# PROBLEMS TO WORK ON:
(a) List every phrase that the post about Claude Mythos Preview places inside double quotation marks.
(b) In the post about Claude Mythos Preview, turn the paragraph beginning "This blog presents a new (preview) agentic AI model" into a short bulleted list that keeps its main facts.
(c) Write the next part of the post about Claude Mythos Preview, picking up right after its final sentence.
DOCUMENT SEGMENT START
Today, Claude published a blog describing a powerful, new generation AI model that have been honed to excel in cybersecurity red-team tasks:

“Assessing Claude Mythos Preview’s cybersecurity capabilities”
https://red.anthropic.com/2026/mythos-preview/

2026-04-07 – Anthropic Red Team

This blog presents a new (preview) agentic AI model named “Mythos Preview” for cybersecurity vulnerability discoverability which goes beyond what standard Opus 4.6 can do—not only identifying the vulnerabilities at the source level, but actually building and executing exploits to attack software (and digital infrastructure in general). This is part of a greater collaborative project called “Glasswing” (https://www.anthropic.com/glasswing) whose objective is “to secure the world’s most critical software.”

The blog showcases the extremely powerful capabilities of Claude Mythos Preview to discover vulnerabilities through agent-mediated cyberattacks (within their controlled environment). Cool, but dangerous at the same time in the wrong hands. Thankfully, Anthropic is not releasing this tool into the world wild web, but this shows the future possibilities of AI-assisted cyberattacks.

The blog is extremely long with details in some software vulnerabilities identified using this tool. There are many more vulnerabilities that were not disclosed out of ethical responsibility. Read briefly, you will be amazed at what capabilities can be developed with AI. But further down, in the “Suggestions for defenders today”, there are a number of valuable suggestions for software developers and system defenders alike that we need to take into heart today.

Suggestions for defenders today — As we wrote in the Project Glasswing announcement, we do not plan to make Mythos Preview generally available. But there is still a lot that defenders without access to this model can do today.
DOCUMENT SEGMENT END
INFORMATION START
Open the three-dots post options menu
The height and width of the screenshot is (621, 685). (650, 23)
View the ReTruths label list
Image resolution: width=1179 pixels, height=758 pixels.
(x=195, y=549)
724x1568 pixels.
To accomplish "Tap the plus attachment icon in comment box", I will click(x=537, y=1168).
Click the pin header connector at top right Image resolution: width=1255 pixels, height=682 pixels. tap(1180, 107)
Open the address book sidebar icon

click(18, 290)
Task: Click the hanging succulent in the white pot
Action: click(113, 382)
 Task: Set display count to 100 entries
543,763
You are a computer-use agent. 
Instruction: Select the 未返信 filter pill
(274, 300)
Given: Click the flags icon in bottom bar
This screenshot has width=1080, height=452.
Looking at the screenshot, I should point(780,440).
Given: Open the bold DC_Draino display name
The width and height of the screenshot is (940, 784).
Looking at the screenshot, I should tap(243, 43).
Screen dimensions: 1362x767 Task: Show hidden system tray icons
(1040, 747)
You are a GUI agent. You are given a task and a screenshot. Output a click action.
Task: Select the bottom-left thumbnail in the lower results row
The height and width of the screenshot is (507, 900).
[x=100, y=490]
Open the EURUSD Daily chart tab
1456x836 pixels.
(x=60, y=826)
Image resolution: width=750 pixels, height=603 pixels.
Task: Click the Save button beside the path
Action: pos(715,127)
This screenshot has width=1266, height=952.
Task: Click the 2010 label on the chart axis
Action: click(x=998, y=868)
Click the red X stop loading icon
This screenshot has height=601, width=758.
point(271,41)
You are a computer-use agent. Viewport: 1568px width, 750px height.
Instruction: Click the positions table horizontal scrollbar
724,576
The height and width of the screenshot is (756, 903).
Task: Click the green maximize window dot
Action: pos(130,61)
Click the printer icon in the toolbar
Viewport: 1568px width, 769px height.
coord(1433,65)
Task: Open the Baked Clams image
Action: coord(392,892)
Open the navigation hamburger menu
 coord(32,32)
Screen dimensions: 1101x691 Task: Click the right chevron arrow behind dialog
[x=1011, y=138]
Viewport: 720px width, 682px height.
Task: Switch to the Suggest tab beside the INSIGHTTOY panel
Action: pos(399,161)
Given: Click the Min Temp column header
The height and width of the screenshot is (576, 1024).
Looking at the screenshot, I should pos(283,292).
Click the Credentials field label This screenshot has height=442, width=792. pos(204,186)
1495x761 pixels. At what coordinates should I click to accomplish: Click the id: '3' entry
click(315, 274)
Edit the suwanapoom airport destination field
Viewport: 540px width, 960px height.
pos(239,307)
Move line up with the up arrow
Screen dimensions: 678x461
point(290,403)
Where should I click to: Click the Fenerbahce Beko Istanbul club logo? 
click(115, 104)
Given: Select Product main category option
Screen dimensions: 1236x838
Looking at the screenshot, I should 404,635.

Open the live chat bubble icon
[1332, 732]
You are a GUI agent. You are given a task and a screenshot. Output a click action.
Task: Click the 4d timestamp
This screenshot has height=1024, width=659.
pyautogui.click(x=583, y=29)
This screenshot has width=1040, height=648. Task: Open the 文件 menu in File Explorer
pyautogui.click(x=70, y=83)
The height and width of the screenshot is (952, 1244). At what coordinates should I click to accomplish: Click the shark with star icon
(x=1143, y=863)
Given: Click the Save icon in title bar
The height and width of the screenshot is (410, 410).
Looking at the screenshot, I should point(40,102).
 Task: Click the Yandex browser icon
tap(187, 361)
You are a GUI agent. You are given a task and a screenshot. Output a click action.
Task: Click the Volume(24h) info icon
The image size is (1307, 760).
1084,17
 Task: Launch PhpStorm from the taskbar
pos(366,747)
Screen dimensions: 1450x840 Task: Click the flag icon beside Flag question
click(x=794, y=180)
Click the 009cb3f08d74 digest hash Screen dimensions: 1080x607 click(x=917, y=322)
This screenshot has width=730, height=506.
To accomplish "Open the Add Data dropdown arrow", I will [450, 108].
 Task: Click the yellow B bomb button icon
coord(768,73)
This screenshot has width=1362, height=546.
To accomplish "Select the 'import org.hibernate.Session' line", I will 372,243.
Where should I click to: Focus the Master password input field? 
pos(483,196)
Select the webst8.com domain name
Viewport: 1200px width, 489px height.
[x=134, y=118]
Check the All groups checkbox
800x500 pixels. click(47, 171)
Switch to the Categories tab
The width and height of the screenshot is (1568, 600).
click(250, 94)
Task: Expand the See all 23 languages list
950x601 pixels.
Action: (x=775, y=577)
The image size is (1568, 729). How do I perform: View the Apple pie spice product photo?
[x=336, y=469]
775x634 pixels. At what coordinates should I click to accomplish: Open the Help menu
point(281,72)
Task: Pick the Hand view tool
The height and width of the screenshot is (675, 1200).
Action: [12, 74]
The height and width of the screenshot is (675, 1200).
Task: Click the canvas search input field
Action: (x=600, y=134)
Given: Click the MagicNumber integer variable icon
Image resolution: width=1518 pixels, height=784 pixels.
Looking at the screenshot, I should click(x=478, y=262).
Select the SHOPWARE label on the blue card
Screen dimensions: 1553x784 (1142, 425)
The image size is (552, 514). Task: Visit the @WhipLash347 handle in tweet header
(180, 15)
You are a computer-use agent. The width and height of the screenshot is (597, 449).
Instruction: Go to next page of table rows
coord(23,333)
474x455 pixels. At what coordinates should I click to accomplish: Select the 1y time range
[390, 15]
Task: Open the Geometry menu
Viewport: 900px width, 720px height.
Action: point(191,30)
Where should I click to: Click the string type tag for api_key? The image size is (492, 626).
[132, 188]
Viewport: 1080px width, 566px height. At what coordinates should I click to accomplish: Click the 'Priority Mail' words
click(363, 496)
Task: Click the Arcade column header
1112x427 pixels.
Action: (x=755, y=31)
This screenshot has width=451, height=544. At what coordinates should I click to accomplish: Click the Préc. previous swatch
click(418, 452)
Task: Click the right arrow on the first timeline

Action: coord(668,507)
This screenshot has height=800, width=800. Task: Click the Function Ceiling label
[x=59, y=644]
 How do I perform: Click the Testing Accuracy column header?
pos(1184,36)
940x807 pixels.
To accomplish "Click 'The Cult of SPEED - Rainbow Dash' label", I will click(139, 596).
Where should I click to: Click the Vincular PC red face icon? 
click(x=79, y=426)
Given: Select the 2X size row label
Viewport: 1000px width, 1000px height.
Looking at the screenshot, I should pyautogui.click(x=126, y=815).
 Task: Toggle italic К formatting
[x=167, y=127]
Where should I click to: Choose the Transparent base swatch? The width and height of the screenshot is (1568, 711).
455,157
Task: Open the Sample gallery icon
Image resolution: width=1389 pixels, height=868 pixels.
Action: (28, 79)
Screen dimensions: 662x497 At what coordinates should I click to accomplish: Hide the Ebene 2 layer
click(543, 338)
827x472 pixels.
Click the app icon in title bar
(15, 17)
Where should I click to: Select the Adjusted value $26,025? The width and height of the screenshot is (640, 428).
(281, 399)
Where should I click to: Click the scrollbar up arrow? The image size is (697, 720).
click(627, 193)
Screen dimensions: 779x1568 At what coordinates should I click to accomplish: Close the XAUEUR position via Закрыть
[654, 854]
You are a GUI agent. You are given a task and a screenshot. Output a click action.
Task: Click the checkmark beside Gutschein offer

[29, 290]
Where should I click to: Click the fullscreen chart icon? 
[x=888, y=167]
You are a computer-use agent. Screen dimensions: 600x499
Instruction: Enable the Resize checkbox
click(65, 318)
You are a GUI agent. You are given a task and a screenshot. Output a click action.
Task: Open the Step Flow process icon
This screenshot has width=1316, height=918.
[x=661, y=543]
INFORMATION END
# OUTPUTS FOR THE TASKS:
(a)
- Assessing Claude Mythos Preview's cybersecurity capabilities
- Mythos Preview
- Glasswing
- to secure the world's most critical software.
- Suggestions for defenders today

(b)
- The blog introduces a new preview agentic AI model, Mythos Preview, for discovering cybersecurity vulnerabilities.
- It goes beyond standard Opus 4.6.
- It finds vulnerabilities at the source level, and it also builds and runs exploits against software and digital infrastructure in general.
- It is part of a larger collaborative project, Glasswing (https://www.anthropic.com/glasswing).
- Glasswing's stated objective is "to secure the world's most critical software."

(c)
Use generally-available frontier models to strengthen defenses now. Current frontier models, like Claude Opus 4.6 (and those of other companies), remain extremely competent at finding vulnerabilities, even if they are much less effective at creating exploits.”

Also:

“Think beyond vulnerability finding. Frontier models can also accelerate defensive work in many other aways. For example, they can:

  • Provide a first-round triage to evaluate the correctness and severity of bug reports;
  • De-duplicate bug reports and otherwise help with the triage processes;
  • Assist in writing reproduction steps for vulnerability reports;
  • Write initial patch proposals for bug reports;
  • Analyze cloud environments for misconfigurations;
  • Aid engineers in reviewing pull requests for security bugs;
  • Accelerate migrations from legacy systems to more secure ones;

These approaches, along with many others, are all important steps to help defenders keep pace. To summarize: it is worth experimenting with language models for all security tasks you are doing manually today.”

You can infer that—if the defense mechanism can be so powerful with AI—the future of cyberattacks can be more insidious and prolific when cybercriminals leverage AI for their own attacks, which they already did. The future of AI cyber warfare is sure to be more malignant than what it is today. This also means that starting today, building secure-by-design software and digital infrastructure is a MUST.